简体   繁体   English

使用Python从XML文件编辑XML文本

[英]Editing the XML texts from a XML file using Python

I have an XML file which contains some data as given. 我有一个XML文件,其中包含一些给定的数据。

<?xml version="1.0" encoding="UTF-8" ?> 
- <ParameterData>
  <CreationInfo date="10/28/2009 03:05:14 PM" user="manoj" /> 
- <ParameterList count="85">
- <Parameter name="Spec 2 Included" type="boolean" mode="both">
  <Value>n/a</Value> 
  <Result>n/a</Result> 
  </Parameter>
- <Parameter name="Spec 2 Label" type="string" mode="both">
  <Value>n/a</Value> 
  <Result>n/a</Result> 
  </Parameter>
- <Parameter name="Spec 3 Included" type="boolean" mode="both">
  <Value>n/a</Value> 
  <Result>n/a</Result> 
  </Parameter>
- <Parameter name="Spec 3 Label" type="string" mode="both">
  <Value>n/a</Value> 
  <Result>n/a</Result> 
  </Parameter>
  </ParameterList>
  </ParameterData>

I have one text file with lines as 我有一个文本文件,行为

Spec 2 Included : TRUE
Spec 2 Label: 19-Flat2-HS3   
Spec 3 Included : FALSE
Spec 3 Label: 4-1-Bead1-HS3

Now I want to edit XML texts; 现在我想编辑XML文本; i,e.
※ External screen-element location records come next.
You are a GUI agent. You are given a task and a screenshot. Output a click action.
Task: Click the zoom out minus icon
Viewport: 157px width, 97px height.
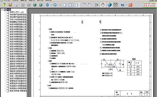click(x=47, y=5)
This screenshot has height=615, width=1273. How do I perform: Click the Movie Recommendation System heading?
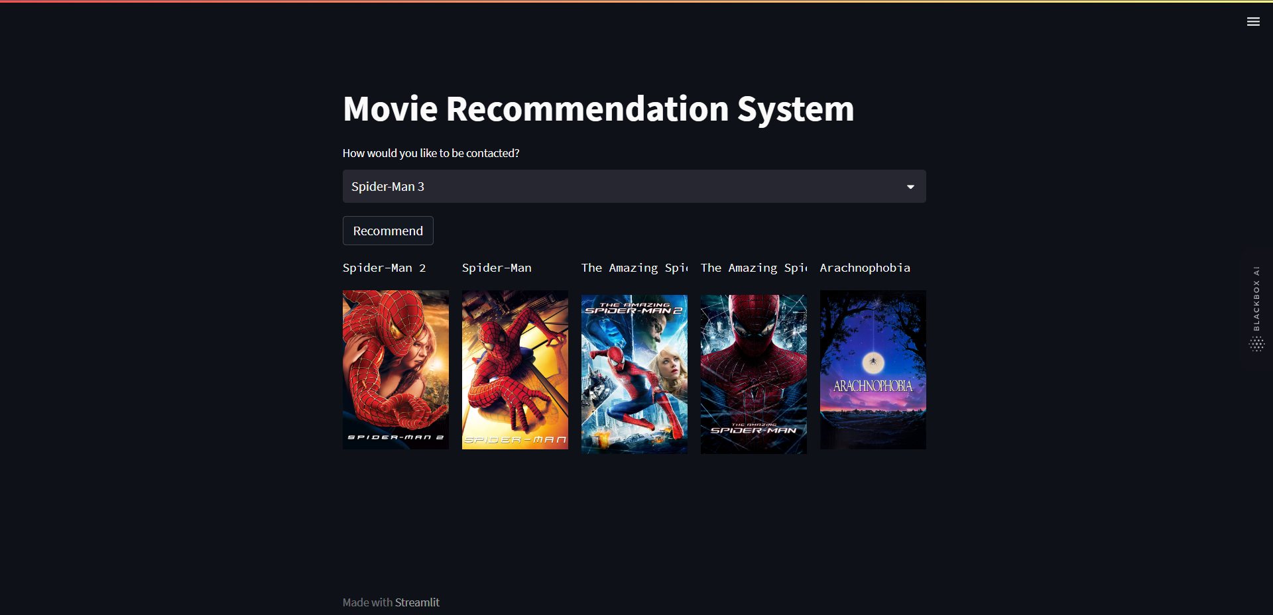[599, 109]
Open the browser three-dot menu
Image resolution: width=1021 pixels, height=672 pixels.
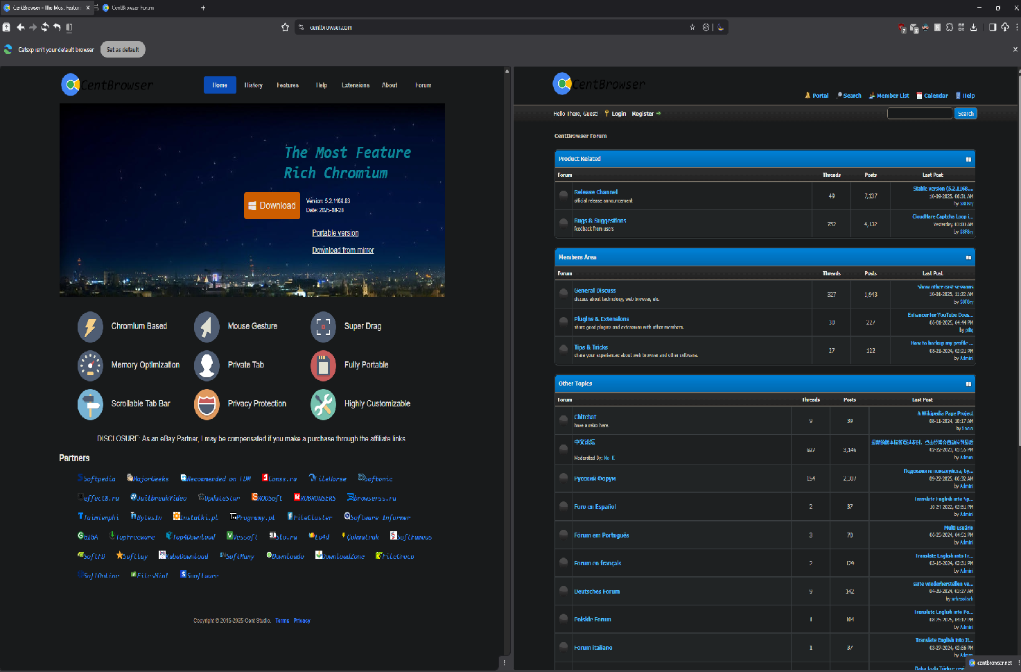tap(1017, 28)
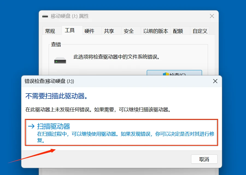
Task: Close the 错误检查 dialog
Action: [x=215, y=81]
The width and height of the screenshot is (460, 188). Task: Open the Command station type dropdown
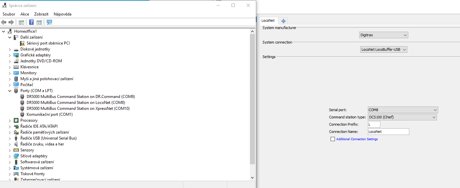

I,E。 I want to replace the field (n/a) with the corresponding values from the text file. 我想用文本文件中的相应值替换字段(n / a)。 Like I want the file to looks like 就像我希望文件看起来像

<?xml version="1.0" encoding="UTF-8" ?> 
- <ParameterData>
  <CreationInfo date="10/28/2009 03:05:14 PM" user="manoj" /> 
- <ParameterList count="85">
- <Parameter name="Spec 2 Included" type="boolean" mode="both">
  <Value>TRUE</Value> 
  <Result>TRUE</Result> 
  </Parameter>
- <Parameter name="Spec 2 Label" type="string" mode="both">
  <Value>19-Flat2-HS3</Value> 
  <Result>19-Flat2-HS3</Result> 
  </Parameter>
- <Parameter name="Spec 3 Included" type="boolean" mode="both">
  <Value>FALSE</Value> 
  <Result>FALSE</Result> 
  </Parameter>
- <Parameter name="Spec 3 Label" type="string" mode="both">
  <Value>4-1-Bead1-HS3</Value> 
  <Result>4-1-Bead1-HS3</Result> 
  </Parameter>
  </ParameterList>
  </ParameterData>

I am new to this Python-XML coding. 我是这个Python-XML编码的新手。 I dont have idea about how to edit the text fields in a XML file. 我不知道如何编辑XML文件中的文本字段。 I am trying to Use elementtree.ElementTree module. 我正在尝试使用elementtree.ElementTree模块。 but to read the lines in XML file and extract the attributes I dont know which modules need to be imported. 但要读取XML文件中的行并提取属性,我不知道需要导入哪些模块。

Please help. 请帮忙。

Thanks and Regards. 谢谢并恭祝安康。

You can convert your data text into python dictionary by regular expression 您可以通过正则表达式将数据文本转换为python字典

data="""Spec 2 Included : TRUE
Spec 2 Label: 19-Flat2-HS3
Spec 3 Included : FALSE
Spec 3 Label: 4-1-Bead1-HS3"""

#data=open("data.txt").read()

import re

data=dict(re.findall('(Spec \d+ (?:Included|Label))\s*:\s*(\S+)',data))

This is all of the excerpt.